# comparing matrix elements in order

3 views (last 30 days)
Antonio on 28 Dec 2014
Commented: Shoaibur Rahman on 28 Dec 2014
Hi, i have a one column matrix and it should go from n to the top, every number in that column should be equal or higher than the one avobe so for example this one
A = [2000 500 300 300 1]'
so what i need is a way of comparing the number below to the one above and see if it is equal or higher then when it goes over all the matrix with that requirement it should display "its in order" if it doesnt fit it should display "is not in order". the example should say "its in order" The matrix can be of n numbers but always on one column
Thanks!!!

Shoaibur Rahman on 28 Dec 2014
A = [2000 500 300 300 1]';
A1 = sort(A,'descend');
if sum(A==A1)==length(A)
disp('in order')
else disp('not in order')
end
Shoaibur Rahman on 28 Dec 2014
According to the example vector in the question, it should return 'in order' if A(k)>=A(k+1) for all kth and (k+1)th elements. In that sense, for A=[1,3,3,3,3], the output should be 'not in order', which is displayed by the code. However, there might be bit contradiction between the example and explanation in the question.
In this case, all() can be used as an alternative, of course, but not essential.

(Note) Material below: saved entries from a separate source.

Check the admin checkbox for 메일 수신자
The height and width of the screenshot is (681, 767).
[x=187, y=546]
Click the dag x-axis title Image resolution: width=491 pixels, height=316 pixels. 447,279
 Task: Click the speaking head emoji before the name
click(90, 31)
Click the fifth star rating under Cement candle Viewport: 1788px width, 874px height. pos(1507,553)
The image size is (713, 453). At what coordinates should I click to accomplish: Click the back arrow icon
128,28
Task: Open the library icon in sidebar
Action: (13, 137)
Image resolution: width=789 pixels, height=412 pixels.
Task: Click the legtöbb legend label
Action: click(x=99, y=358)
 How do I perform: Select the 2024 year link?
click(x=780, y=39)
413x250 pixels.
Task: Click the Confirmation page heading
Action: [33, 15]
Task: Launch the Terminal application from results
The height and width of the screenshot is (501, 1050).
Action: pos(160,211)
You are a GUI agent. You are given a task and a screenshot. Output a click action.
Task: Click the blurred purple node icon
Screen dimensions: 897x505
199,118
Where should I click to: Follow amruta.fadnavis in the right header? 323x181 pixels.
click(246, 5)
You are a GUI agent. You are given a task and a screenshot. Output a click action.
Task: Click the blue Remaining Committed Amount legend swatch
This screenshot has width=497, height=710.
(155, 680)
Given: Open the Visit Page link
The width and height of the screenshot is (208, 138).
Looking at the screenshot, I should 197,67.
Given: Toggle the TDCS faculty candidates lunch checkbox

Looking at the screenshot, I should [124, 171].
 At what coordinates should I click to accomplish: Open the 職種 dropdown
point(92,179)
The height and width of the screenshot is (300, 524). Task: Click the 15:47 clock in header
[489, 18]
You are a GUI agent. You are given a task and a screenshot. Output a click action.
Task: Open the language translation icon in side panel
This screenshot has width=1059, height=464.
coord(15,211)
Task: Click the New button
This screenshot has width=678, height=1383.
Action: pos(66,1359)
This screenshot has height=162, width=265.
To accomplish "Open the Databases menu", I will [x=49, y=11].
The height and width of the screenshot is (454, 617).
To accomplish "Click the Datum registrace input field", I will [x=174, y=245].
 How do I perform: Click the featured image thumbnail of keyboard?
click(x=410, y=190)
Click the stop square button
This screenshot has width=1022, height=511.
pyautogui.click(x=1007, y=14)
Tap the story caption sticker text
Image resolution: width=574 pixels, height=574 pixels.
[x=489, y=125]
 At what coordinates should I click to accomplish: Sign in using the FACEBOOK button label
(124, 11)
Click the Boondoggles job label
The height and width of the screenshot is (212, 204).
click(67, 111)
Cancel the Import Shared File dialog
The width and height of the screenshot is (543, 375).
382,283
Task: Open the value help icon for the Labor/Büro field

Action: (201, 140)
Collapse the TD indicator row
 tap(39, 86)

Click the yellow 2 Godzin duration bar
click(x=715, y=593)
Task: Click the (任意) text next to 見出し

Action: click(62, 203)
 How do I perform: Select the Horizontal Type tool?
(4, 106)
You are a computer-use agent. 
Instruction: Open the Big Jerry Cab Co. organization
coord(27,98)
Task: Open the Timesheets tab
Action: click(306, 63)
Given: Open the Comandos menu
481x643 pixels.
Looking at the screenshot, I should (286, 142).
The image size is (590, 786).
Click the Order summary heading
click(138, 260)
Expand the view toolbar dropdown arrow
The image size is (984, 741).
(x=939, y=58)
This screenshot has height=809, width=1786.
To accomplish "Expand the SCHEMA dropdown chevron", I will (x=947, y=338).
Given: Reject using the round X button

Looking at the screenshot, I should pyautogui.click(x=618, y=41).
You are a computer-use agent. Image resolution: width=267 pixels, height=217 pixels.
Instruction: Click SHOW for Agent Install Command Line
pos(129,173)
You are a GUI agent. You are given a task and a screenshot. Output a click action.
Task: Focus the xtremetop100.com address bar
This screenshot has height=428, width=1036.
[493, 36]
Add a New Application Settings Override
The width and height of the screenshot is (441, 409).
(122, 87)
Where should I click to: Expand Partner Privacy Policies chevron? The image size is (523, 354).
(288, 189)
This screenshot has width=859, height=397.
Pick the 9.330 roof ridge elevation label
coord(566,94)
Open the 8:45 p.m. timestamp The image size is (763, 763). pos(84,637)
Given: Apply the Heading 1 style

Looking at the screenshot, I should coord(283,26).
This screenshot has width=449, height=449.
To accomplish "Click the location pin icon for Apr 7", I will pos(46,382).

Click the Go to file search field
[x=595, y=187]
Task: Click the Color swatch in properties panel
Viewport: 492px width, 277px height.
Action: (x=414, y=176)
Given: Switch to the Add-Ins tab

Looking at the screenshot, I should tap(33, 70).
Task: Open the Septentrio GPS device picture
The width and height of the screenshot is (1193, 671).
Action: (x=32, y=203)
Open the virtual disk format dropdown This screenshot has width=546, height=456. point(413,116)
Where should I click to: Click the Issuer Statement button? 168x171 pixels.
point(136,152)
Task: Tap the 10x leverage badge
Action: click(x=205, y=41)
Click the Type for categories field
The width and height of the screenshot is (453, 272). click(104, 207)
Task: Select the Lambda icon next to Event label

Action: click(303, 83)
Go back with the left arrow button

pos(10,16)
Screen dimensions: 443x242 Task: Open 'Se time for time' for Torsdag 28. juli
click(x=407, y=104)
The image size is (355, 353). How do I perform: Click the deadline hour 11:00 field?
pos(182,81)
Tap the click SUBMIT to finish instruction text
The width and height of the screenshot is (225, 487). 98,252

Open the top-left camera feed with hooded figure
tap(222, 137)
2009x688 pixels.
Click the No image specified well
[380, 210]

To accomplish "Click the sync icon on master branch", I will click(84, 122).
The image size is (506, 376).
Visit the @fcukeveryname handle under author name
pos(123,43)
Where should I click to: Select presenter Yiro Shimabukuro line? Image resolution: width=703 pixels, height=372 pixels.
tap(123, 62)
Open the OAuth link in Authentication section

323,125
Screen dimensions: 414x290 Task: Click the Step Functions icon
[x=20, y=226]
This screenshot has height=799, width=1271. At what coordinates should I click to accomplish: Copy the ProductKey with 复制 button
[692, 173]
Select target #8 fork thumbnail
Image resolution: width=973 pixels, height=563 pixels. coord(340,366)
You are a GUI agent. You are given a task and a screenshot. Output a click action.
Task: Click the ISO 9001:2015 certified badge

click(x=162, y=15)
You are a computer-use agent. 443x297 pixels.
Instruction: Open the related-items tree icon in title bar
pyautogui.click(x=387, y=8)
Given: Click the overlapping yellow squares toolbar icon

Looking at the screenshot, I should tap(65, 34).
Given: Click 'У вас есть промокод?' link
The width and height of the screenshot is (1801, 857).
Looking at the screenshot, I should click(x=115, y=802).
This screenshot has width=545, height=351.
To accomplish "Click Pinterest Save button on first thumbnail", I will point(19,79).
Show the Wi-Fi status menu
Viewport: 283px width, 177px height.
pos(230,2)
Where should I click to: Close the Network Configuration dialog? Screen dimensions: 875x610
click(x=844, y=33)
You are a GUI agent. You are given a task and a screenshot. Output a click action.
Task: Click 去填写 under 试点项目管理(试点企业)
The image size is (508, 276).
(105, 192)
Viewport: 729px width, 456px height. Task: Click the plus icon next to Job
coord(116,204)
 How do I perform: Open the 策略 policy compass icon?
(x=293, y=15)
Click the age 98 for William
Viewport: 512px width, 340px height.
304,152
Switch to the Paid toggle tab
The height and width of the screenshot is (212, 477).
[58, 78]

There might be many more alternatives.

Image Analyst on 28 Dec 2014
Try using diff() (to look for positive differences), then all (to make sure they're all positive.
% Define a "not in order" A
A = [2000 500 300 300 1]'
if all(diff(A) >= 0)
uiwait(helpdlg('It is in order'));
else
uiwait(helpdlg('It is not in order'));
end
% Define an "in order" A.
A = sort(randi(99, 10, 1), 'Ascend')
if all(diff(A) >= 0)
uiwait(helpdlg('It is in order'));
else
uiwait(helpdlg('It is not in order'));
end